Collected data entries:
• • • • • • •

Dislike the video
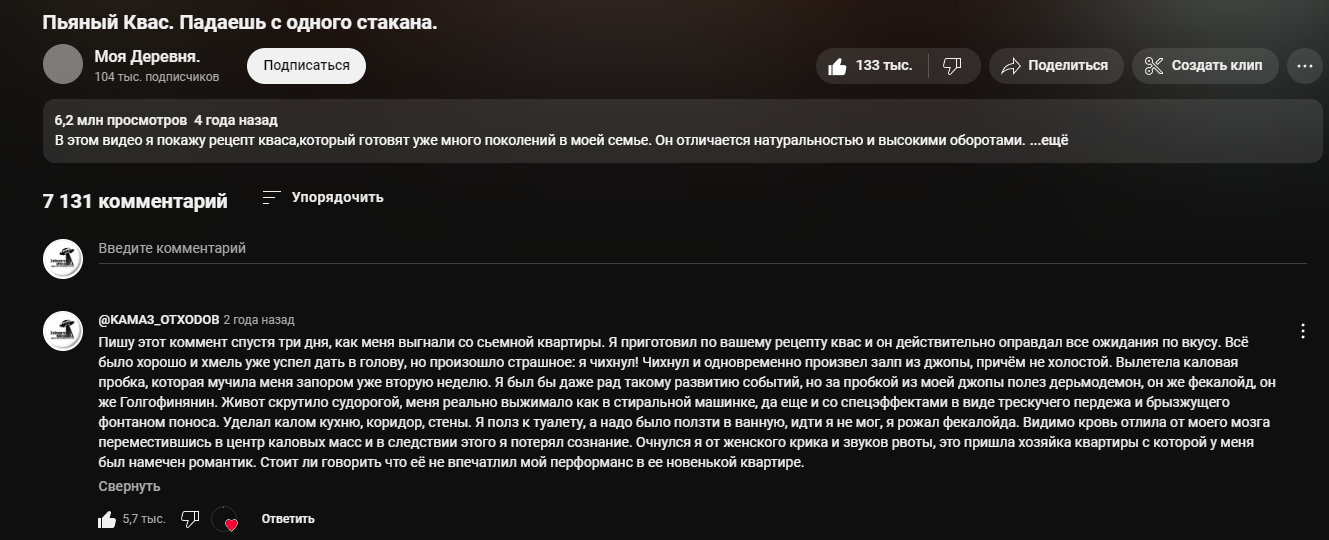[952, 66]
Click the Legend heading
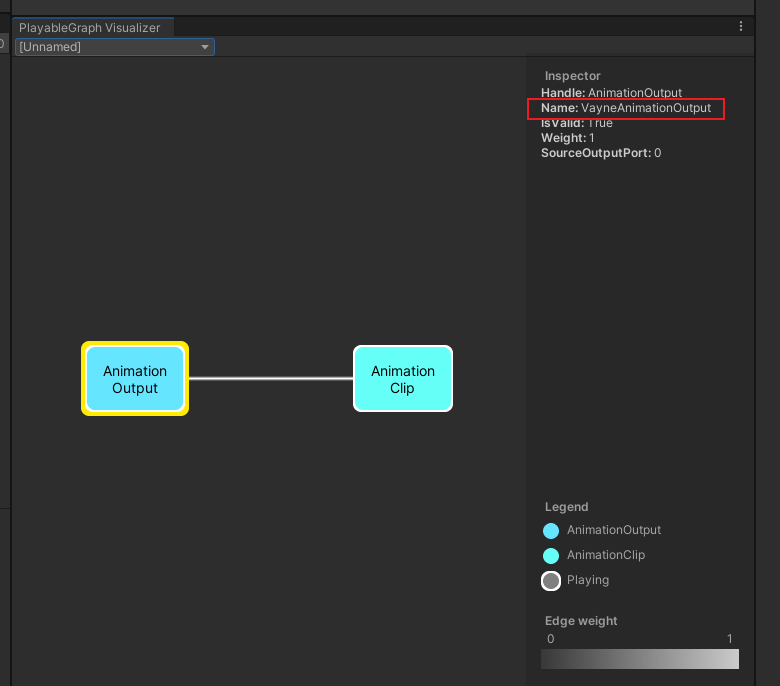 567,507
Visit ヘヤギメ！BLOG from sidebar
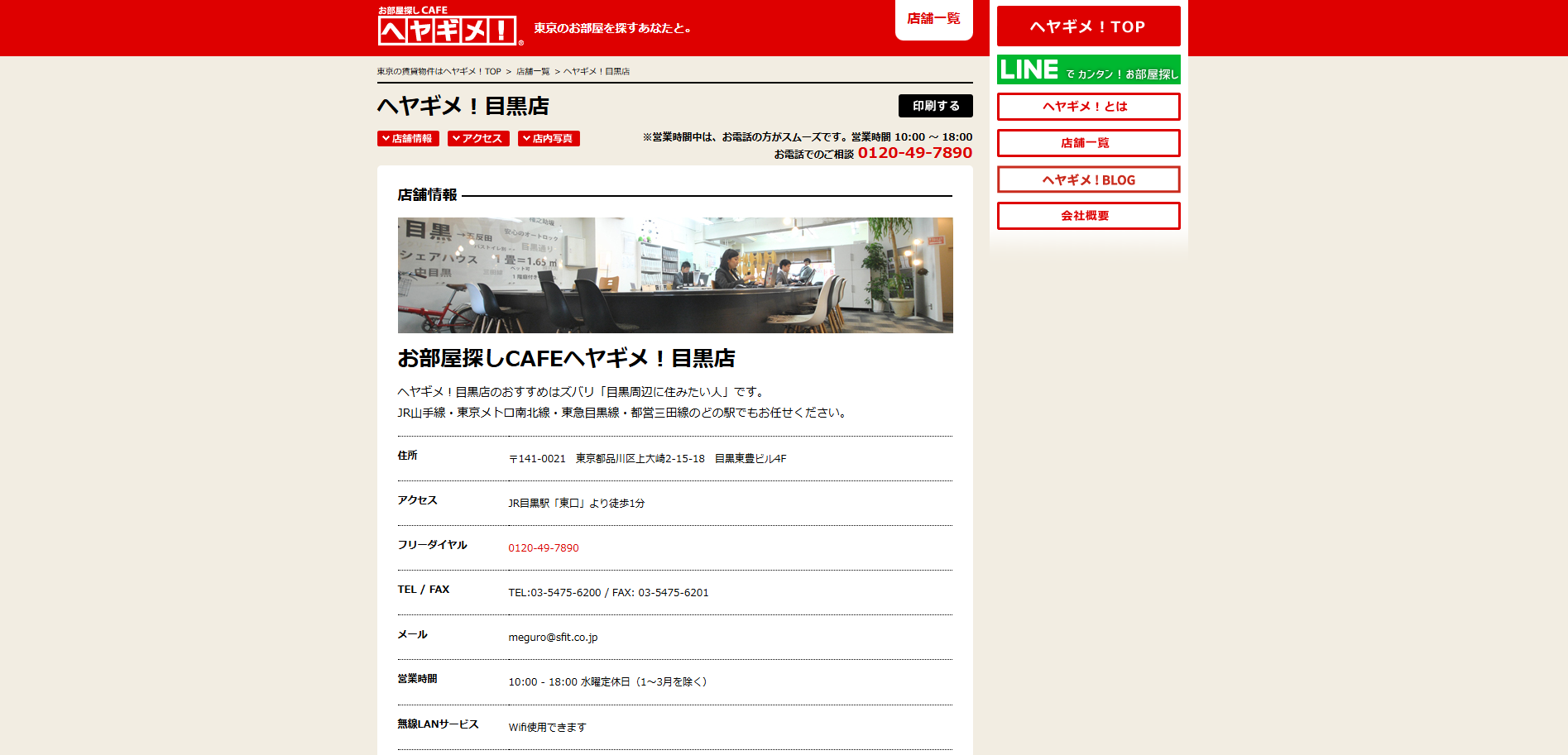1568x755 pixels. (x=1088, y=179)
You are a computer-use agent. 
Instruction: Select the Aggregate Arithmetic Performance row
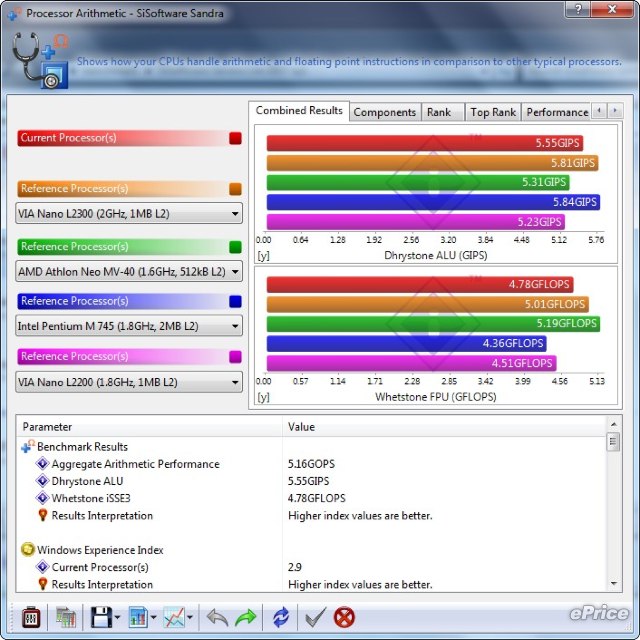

• • • • • • •

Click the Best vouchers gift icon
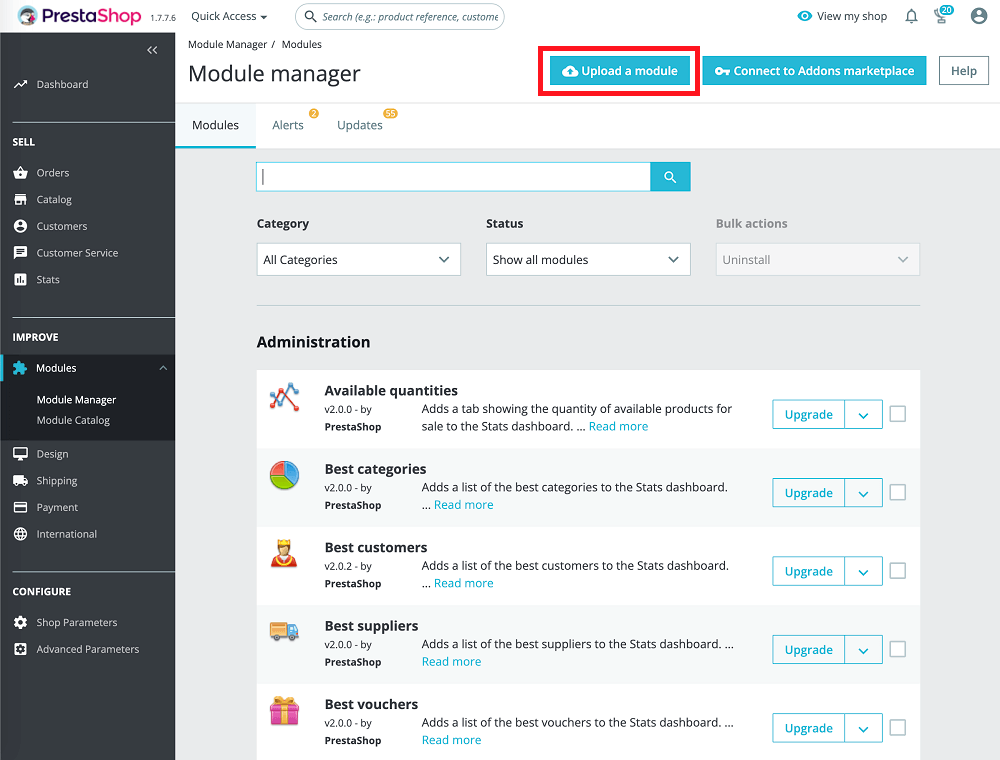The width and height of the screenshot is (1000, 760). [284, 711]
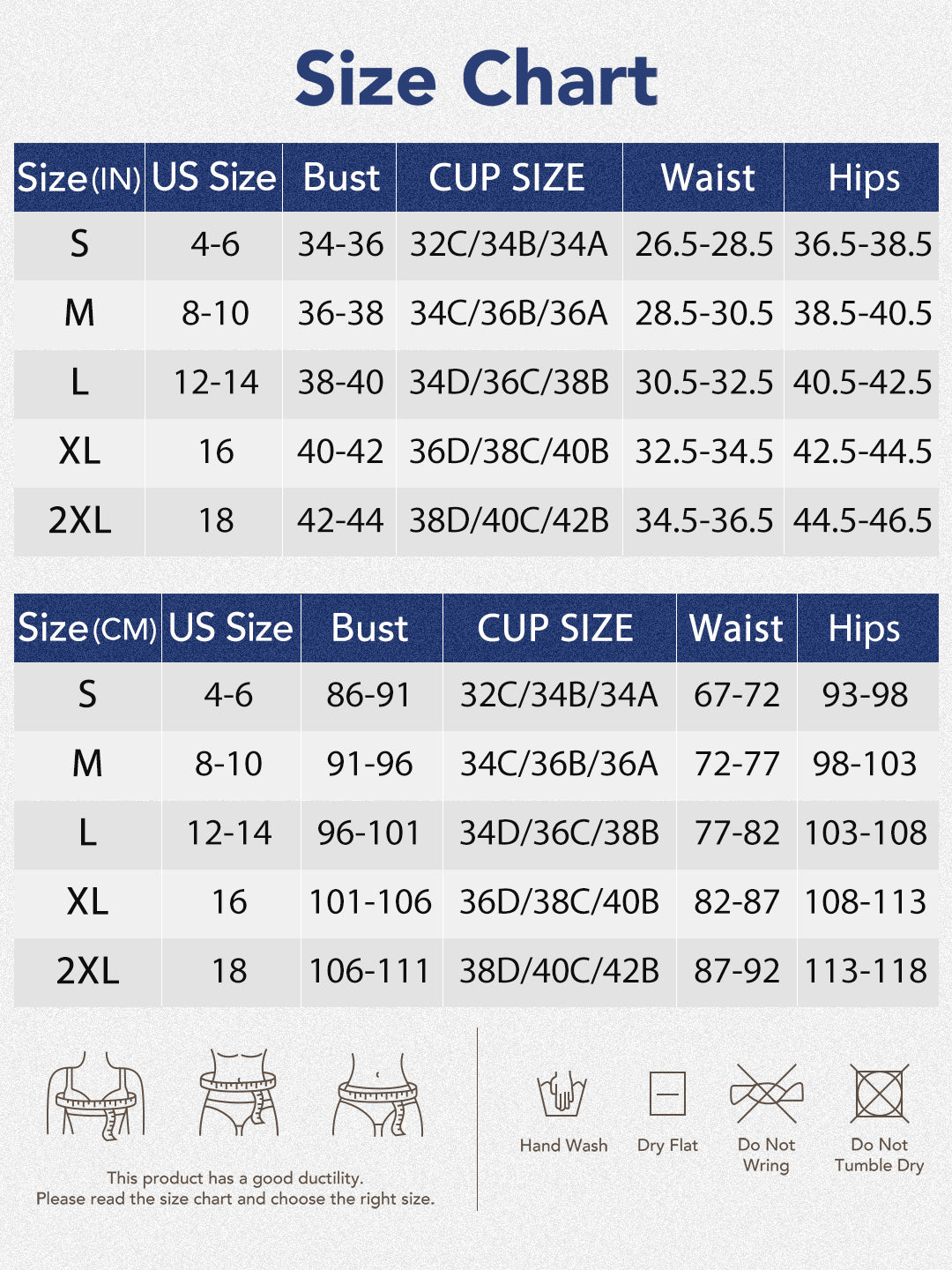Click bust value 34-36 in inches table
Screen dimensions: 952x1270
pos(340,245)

• • • • • • •

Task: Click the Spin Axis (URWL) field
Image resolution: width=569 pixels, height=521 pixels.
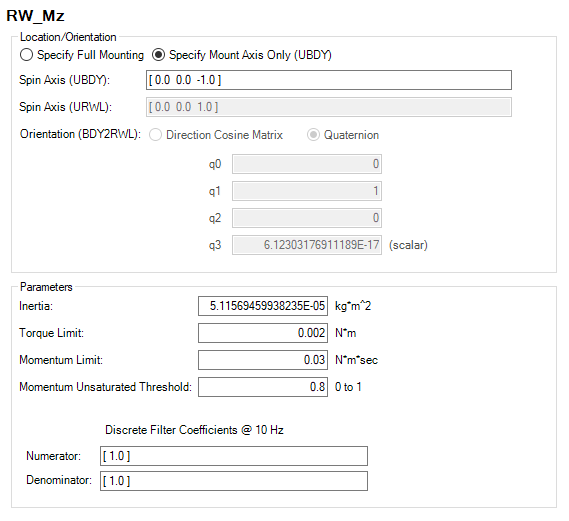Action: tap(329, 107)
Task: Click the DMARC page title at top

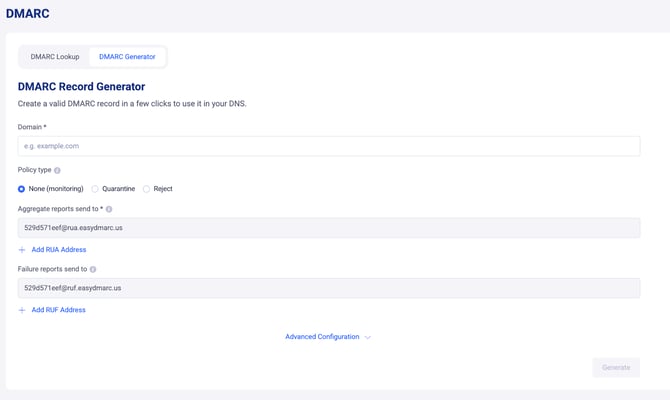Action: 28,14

• • • • • • •

## WORK REQUEST
Beginning at the line above that contains "Dislike the video" and going on through the line that contains "Instruction: Select the", please copy every line exactly, leaving the pictures out and adding nothing.

## THE COMPLETED TASK
Dislike the video
[952, 66]
Click the Legend heading
 567,507
Visit ヘヤギメ！BLOG from sidebar
1568x755 pixels. (x=1088, y=179)
You are a computer-use agent. 
Instruction: Select the Aggregate Arithmetic Performance row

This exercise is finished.